In the center is the L4 directory and control logic. The L4 directory consists of 160 MiB of eDRAM. To the bottom and top of the directory is the L4 data-flow logic. All data flowing from the I/O ports to the L4 caches go through that unit.
Surrounding the directory and control are four slices of 168 MiB of L4 eDRAM cache for a total of 672 MiB.
To the left and the right of the caches are the A-bus links. The A-bus links are the interconnects that go from one SC chip to another SC chip for drawer-to-drawer connectivity. The A-bus links use differential pairs with 7.8 Gb/s bandwidth per lane for 670 Gb/s bandwidth per link for a total of 2 Tb/s of drawer-to-drawer bandwidth. On the top and bottom of the die are the X-bus interfaces. Those links are single-ended interfaces running at 5.2 Gb/s per lane for 800 Gb/s per link for a total of 4.8 Tb/s of CP-SC bandwidth.
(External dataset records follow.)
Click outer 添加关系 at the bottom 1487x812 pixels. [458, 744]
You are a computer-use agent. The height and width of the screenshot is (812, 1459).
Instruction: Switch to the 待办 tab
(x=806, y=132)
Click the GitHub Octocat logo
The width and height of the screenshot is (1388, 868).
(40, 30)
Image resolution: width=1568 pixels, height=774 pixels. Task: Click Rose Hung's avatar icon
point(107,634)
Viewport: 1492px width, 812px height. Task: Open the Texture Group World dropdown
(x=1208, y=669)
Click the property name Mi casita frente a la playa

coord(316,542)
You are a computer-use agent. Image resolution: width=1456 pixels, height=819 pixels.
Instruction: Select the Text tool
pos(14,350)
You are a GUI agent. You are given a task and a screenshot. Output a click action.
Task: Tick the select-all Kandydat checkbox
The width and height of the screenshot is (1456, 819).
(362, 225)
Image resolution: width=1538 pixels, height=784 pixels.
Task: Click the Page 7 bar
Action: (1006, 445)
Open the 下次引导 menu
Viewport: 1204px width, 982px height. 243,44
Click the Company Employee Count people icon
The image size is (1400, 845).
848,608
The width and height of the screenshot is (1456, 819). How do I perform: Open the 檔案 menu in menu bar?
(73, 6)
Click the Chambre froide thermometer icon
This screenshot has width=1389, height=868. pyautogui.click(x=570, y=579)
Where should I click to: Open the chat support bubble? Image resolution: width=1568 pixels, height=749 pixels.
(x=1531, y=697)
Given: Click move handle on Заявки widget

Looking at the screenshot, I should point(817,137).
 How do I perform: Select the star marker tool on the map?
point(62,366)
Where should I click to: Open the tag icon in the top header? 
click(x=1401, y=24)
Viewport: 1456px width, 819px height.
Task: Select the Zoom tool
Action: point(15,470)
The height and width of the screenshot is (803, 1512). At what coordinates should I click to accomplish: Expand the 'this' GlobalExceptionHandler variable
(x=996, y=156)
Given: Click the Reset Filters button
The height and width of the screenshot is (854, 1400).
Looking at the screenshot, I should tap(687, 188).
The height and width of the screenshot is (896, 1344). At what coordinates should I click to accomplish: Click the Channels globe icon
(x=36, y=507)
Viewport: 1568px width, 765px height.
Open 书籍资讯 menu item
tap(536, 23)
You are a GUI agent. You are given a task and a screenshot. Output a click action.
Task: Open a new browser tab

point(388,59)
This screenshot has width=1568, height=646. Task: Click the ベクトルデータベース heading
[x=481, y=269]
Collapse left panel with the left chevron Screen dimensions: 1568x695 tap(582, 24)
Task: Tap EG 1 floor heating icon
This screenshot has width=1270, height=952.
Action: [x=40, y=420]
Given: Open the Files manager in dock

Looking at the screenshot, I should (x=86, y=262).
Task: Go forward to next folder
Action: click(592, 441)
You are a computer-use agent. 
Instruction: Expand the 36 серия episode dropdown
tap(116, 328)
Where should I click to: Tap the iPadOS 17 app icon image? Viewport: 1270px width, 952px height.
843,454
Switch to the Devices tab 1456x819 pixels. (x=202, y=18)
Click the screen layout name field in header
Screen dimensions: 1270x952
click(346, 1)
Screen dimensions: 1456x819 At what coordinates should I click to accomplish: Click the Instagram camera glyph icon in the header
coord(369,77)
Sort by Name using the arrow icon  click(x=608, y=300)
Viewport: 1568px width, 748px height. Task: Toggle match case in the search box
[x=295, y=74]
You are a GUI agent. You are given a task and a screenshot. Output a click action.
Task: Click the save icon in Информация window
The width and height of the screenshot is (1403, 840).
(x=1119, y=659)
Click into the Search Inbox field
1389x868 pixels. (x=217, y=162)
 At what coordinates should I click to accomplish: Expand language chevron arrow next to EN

DT Gradient, Variations, and Yield Problems
The transition to a new process technology is not without risk. IBM’s transition to 14nm resulted in unique problems that needed to be addressed. One of the unique features of this 14nm FinFET on SOI process is its deep trench (DT) structures. Those very deep structures, around 3 microns in depth, can create large physical stresses on the wafer. The localized planar distortions worsen the gate height and CMP process controls.
In practice, the die comprises areas with eDRAM with high DT density (around 10%) and non-eDRAM areas with low DT density (around 1%). The large difference in DT density results in significant variations in performance. A special process was developed to perform DT density gradient analysis across the entire design, locating areas with low DT density and high DT density in order to detect possible problems.
In the original SC chip design, SRAM was used for the L4 directories. This created a situation where the surrounding L4 eDRAM caches consisted of mostly high-density DTs while the central area, which was mostly SRAM, consisted of low-density DTs. The die image below on the left is the original SC chip with the blue area consisting of low-density DTs. The DT gradient variations in that design led to near-zero yield in hardware. Major modifications were needed in order to reduce the distortions. One of those changes included swapping the SRAM in the directories to eDRAM to reduce the gradient across the design. The changes to the caches and directories can be seen picture on the right. The final design had a more uniform DT baseline across both eDRAM areas and non-eDRAM areas which resulted in acceptable distortion/yield projections.